Group Employees of the Same Salary

Group Employees of the Same Salary

What is this problem about?

The Group Employees of the Same Salary coding problem is a SQL task. You are given an Employees table with employee_id, name, and salary. You need to find all employees who share the exact same salary with at least one other employee. The result should be ordered by salary (ascending), and then by employee_id (ascending).

Why is this asked in interviews?

This Database interview pattern problem is used to test your ability to filter datasets based on aggregate properties.
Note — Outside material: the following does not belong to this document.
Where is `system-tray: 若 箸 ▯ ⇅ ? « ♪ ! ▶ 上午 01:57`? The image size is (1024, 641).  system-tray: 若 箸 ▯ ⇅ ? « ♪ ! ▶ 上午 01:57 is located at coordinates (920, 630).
It evaluates whether you can use subqueries, window functions, or GROUP BY with HAVING to identify duplicate values in a specific column and then retrieve the full row details for those duplicates.

Algorithmic pattern used

There are two primary SQL patterns for this:

1. Subquery with IN:
   • Find the salaries that occur more than once: SELECT salary FROM Employees GROUP BY salary HAVING COUNT(*) > 1.
   • Select all employees whose salary is in that list: SELECT * FROM Employees WHERE salary IN (...).
2. Window Function:
   • Count the occurrences of each salary using a window function: COUNT(employee_id) OVER(PARTITION BY salary) as sal_count.
   • Wrap this in a CTE or subquery and filter where sal_count > 1.

Example explanation

Employees:

• ID 1, Alice, 50000
• ID 2, Bob, 60000
• ID 3, Charlie, 50000
• ID 4, David, 70000

1. Group and Count:
   • 50000: Count 2 (Alice, Charlie)
   • 60000: Count 1 (Bob)
   • 70000: Count 1 (David)
2. Filter: Only salary 50000 has a count $> 1$.
3. Result: Return Alice and Charlie, sorted by salary then ID.

Common mistakes candidates make

• Just using GROUP BY: Writing SELECT employee_id, name, salary FROM Employees GROUP BY salary HAVING COUNT(*) > 1. This is invalid SQL because employee_id and name are not aggregated and aren't in the GROUP BY clause.
• Missing Order By: Forgetting the specific secondary sorting requirement (ORDER BY salary ASC, employee_id ASC).

Interview preparation tip

The WHERE column IN (SELECT column FROM table GROUP BY column HAVING COUNT(*) > 1) pattern is the most universal and readable way to solve "find all rows that have duplicate values in column X." Memorize this construct.